Items in a dataset

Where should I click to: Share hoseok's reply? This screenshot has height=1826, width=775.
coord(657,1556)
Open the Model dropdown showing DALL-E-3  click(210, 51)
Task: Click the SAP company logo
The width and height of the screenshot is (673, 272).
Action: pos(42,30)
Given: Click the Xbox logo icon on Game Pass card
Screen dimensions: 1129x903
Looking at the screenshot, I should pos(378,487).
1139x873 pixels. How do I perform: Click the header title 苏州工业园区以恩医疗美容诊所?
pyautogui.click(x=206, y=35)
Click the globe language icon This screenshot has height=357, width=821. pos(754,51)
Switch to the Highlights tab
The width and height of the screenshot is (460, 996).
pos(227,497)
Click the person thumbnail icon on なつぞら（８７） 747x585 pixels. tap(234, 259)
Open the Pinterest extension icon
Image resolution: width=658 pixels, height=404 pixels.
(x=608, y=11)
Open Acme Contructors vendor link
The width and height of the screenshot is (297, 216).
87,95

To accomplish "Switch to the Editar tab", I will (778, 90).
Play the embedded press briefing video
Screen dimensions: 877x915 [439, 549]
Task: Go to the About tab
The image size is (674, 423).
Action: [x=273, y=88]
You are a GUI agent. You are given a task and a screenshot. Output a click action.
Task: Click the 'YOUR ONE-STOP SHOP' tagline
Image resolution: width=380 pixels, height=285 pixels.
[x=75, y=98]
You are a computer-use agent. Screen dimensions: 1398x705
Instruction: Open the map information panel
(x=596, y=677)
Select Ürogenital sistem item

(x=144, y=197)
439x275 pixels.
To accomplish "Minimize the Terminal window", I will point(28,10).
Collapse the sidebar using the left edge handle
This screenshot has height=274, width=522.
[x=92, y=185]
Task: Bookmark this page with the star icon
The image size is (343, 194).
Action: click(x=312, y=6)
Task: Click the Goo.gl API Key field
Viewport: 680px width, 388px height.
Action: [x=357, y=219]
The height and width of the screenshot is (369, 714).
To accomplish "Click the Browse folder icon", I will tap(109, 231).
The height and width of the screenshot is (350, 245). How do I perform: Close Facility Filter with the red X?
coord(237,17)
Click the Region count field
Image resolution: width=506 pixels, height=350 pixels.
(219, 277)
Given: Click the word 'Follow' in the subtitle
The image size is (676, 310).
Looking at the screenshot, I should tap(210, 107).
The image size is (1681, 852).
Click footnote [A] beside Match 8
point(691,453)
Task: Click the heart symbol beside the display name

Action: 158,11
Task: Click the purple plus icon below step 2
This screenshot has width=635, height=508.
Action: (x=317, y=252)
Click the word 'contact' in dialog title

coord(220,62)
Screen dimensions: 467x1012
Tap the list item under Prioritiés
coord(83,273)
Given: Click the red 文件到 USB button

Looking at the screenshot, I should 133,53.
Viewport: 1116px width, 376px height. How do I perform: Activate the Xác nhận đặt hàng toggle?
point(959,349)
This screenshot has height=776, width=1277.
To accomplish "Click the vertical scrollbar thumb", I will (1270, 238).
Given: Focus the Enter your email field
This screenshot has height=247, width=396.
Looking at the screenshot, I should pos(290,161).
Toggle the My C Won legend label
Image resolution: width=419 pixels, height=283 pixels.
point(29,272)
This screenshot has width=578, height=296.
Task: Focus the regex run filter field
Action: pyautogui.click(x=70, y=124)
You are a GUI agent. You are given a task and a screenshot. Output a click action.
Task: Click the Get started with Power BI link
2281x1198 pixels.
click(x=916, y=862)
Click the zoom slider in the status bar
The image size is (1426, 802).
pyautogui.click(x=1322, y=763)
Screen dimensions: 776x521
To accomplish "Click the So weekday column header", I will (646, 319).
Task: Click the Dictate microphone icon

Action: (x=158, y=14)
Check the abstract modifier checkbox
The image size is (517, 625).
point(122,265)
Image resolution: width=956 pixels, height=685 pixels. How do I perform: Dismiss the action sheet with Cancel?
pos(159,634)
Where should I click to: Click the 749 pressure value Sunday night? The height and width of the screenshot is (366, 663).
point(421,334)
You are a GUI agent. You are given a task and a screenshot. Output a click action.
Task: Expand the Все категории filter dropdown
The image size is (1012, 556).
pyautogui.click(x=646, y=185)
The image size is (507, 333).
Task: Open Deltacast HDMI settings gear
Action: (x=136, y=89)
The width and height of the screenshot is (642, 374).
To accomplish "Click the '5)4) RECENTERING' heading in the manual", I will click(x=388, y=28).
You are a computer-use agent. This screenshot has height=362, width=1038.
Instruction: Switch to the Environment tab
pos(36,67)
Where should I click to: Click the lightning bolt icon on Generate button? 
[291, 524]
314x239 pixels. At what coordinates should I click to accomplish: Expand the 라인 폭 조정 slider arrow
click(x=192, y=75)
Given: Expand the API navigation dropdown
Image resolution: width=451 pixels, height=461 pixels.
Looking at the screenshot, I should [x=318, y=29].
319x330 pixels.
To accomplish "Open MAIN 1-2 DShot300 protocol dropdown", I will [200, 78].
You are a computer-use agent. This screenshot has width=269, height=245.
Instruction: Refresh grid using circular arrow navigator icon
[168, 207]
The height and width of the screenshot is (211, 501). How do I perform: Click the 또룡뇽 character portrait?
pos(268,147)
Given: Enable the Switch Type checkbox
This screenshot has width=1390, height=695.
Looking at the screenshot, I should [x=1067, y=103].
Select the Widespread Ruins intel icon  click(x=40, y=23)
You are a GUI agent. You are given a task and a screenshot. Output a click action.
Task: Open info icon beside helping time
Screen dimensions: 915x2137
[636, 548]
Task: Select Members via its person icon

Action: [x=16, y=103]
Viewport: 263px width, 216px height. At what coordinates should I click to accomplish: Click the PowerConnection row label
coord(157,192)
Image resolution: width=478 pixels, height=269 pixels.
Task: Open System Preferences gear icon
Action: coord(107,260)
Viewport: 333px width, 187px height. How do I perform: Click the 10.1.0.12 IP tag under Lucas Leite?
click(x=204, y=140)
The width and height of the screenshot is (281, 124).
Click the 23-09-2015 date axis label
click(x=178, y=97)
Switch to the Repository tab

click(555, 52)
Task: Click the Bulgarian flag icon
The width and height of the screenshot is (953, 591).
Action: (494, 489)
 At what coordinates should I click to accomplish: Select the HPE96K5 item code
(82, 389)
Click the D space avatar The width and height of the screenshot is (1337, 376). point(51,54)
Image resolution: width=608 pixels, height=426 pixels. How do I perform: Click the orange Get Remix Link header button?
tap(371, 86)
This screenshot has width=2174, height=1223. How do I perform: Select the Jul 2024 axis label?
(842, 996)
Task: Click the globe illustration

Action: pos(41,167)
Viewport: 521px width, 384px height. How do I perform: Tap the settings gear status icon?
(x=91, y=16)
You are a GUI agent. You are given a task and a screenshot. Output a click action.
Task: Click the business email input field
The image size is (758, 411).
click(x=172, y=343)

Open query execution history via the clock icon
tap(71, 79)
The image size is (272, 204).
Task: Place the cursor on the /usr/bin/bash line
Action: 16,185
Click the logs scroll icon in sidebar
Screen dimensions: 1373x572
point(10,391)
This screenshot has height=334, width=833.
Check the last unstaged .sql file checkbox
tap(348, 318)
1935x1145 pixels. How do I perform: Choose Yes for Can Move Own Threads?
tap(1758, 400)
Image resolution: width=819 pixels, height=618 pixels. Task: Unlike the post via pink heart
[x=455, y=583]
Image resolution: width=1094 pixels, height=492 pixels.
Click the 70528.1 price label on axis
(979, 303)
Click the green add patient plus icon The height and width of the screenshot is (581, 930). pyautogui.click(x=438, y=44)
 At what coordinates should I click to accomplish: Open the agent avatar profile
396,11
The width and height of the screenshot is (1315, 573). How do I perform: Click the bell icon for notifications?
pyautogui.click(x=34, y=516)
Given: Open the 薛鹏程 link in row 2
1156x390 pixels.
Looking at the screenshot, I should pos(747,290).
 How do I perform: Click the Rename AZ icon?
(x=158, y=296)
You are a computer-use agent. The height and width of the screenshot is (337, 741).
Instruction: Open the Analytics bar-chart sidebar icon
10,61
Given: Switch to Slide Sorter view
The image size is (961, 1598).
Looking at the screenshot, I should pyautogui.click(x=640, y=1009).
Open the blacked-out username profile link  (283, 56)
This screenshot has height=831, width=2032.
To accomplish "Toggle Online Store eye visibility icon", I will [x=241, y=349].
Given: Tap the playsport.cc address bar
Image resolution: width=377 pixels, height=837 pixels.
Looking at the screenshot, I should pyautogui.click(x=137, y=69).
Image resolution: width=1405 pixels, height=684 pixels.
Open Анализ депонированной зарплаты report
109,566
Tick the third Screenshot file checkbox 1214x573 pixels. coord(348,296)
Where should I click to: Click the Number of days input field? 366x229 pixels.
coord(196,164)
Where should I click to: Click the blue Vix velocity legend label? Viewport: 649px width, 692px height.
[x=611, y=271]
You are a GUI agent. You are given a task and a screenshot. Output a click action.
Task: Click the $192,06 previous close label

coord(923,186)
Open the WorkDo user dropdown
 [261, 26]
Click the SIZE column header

WHAT IS NEEDED: Write out the lines from the start of the records up to and including the line containing "Open the Model", keeping each one identical.

EXERCISE OUTPUT:
Where should I click to: Share hoseok's reply? This screenshot has height=1826, width=775.
coord(657,1556)
Open the Model dropdown showing DALL-E-3  click(210, 51)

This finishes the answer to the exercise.